▸ **WHAT THE TASK REQUIRES**
Render the items as a JSON list of strings with one string per line, omitting blank lines. Cover only the lines from the first line of the items through the line containing "Contact Us (168, 1408)", both included.

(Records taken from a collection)

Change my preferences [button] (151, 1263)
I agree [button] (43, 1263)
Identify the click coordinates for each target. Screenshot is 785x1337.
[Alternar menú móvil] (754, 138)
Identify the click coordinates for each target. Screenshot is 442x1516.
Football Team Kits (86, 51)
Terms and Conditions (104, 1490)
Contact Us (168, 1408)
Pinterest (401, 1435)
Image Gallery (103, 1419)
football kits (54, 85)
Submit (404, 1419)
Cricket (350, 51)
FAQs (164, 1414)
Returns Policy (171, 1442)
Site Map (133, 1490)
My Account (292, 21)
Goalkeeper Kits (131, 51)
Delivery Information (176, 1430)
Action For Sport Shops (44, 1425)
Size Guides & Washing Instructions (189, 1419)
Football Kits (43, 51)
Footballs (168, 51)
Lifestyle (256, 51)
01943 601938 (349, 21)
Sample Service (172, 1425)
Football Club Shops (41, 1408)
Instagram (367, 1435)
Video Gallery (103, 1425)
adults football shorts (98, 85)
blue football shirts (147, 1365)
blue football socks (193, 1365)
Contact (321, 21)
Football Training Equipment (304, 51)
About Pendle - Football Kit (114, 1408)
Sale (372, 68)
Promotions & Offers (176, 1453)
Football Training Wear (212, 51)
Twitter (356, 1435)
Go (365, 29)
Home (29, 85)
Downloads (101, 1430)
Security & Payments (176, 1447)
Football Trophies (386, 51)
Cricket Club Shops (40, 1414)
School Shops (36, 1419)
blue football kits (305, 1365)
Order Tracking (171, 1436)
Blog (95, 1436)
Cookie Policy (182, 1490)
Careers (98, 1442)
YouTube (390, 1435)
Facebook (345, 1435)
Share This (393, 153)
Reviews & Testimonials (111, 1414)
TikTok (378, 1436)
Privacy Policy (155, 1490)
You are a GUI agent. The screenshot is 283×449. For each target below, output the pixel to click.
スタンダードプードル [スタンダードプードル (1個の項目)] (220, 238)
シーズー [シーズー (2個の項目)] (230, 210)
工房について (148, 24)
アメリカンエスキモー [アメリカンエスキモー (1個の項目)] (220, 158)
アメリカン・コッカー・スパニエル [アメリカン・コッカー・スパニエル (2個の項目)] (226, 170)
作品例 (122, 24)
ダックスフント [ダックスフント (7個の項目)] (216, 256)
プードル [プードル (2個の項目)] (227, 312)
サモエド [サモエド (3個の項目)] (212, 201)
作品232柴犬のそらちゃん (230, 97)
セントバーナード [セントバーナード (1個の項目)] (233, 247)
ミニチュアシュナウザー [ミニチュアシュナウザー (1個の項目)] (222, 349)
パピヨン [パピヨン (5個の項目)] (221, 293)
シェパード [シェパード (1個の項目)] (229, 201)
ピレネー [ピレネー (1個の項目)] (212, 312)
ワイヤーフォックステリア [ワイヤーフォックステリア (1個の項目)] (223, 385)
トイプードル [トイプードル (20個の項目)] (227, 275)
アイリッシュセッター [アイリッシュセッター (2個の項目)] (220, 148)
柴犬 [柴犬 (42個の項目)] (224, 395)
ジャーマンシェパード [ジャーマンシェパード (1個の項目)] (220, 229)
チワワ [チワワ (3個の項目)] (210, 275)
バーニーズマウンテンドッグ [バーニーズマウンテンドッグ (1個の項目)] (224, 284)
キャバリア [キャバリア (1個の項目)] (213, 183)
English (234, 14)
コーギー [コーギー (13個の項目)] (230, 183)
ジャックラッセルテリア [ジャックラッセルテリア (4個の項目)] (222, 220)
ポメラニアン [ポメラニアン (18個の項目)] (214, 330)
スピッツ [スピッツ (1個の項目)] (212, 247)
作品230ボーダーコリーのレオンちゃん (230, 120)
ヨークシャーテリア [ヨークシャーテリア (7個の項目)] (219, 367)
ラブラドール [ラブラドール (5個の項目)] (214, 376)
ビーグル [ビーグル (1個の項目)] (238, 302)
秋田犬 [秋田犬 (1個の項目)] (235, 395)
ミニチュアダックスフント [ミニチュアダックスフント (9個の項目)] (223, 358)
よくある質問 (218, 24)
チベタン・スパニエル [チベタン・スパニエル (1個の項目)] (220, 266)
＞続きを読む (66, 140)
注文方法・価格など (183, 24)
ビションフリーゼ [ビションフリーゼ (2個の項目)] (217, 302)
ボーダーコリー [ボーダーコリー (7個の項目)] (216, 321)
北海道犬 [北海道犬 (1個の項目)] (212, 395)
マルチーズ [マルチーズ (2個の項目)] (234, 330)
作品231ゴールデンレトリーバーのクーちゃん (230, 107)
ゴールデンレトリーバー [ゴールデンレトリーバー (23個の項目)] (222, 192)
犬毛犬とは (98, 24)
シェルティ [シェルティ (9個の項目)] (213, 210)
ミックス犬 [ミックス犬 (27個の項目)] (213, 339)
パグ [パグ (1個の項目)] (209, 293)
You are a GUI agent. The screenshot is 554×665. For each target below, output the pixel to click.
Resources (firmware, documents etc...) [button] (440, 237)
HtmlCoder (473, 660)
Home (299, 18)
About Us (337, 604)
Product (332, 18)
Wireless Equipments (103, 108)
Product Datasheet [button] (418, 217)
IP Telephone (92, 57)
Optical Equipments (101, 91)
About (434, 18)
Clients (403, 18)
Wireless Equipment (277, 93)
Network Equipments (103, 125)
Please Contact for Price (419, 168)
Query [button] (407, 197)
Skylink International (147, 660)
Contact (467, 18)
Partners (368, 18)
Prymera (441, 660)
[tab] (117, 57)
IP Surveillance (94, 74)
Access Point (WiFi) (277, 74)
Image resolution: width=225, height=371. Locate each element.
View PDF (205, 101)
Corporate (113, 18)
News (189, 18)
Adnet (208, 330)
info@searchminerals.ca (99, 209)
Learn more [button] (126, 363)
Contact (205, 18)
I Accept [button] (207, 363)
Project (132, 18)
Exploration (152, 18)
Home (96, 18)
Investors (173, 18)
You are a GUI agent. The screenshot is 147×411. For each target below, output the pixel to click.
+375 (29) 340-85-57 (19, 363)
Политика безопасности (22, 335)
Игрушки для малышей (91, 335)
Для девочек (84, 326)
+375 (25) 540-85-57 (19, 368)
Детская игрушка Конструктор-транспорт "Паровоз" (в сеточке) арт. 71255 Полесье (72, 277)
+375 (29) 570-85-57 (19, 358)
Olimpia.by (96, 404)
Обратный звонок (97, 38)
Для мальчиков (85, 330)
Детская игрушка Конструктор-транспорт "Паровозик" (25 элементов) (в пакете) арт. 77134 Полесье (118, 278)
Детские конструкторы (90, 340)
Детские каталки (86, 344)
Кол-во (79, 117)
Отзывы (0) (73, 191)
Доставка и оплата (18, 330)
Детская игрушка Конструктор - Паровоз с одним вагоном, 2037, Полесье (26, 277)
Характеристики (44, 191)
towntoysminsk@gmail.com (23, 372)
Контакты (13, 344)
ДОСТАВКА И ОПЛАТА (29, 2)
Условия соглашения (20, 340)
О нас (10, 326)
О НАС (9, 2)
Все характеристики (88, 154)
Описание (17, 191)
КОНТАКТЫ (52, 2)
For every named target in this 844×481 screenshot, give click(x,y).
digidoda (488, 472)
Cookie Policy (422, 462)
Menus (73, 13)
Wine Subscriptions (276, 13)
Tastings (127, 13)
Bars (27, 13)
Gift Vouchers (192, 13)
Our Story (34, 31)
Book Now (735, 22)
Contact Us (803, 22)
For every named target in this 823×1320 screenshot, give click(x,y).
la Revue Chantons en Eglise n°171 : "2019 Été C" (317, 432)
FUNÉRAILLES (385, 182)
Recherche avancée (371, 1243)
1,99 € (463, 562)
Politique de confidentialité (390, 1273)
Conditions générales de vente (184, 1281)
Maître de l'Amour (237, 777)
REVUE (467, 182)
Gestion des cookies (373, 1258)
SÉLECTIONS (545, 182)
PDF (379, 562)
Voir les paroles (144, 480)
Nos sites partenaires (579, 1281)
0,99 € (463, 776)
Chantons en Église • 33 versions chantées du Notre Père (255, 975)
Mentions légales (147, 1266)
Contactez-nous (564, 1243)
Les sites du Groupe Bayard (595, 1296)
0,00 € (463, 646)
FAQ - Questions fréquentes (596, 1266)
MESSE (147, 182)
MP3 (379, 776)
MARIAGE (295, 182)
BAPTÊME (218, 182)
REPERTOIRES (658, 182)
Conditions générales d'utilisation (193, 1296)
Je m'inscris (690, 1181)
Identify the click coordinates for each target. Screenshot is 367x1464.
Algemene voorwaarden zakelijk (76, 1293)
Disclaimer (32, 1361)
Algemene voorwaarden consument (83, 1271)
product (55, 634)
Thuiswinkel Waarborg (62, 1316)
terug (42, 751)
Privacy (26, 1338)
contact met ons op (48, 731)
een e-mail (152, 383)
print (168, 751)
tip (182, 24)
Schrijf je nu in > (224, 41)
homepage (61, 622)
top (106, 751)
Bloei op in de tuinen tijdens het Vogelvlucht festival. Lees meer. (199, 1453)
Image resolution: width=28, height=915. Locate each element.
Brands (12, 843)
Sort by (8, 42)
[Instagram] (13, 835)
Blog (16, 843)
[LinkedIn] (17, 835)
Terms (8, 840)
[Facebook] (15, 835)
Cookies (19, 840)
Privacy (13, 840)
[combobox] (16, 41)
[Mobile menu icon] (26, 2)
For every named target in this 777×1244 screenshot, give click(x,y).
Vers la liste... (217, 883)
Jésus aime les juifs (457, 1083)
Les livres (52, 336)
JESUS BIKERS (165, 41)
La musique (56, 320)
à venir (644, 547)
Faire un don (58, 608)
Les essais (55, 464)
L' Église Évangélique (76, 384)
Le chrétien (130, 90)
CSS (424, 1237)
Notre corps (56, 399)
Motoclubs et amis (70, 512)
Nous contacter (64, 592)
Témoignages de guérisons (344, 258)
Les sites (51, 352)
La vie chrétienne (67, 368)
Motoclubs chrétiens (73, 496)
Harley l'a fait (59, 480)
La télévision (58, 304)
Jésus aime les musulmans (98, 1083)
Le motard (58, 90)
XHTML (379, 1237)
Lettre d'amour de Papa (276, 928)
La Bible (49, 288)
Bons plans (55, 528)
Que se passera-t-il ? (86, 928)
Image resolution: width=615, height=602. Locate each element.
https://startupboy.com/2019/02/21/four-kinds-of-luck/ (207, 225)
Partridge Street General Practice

▸ **CORRECT OUTPUT**
[
  "Change my preferences [button] (151, 1263)",
  "I agree [button] (43, 1263)",
  "Identify the click coordinates for each target. Screenshot is 785x1337.",
  "[Alternar menú móvil] (754, 138)",
  "Identify the click coordinates for each target. Screenshot is 442x1516.",
  "Football Team Kits (86, 51)",
  "Terms and Conditions (104, 1490)",
  "Contact Us (168, 1408)"
]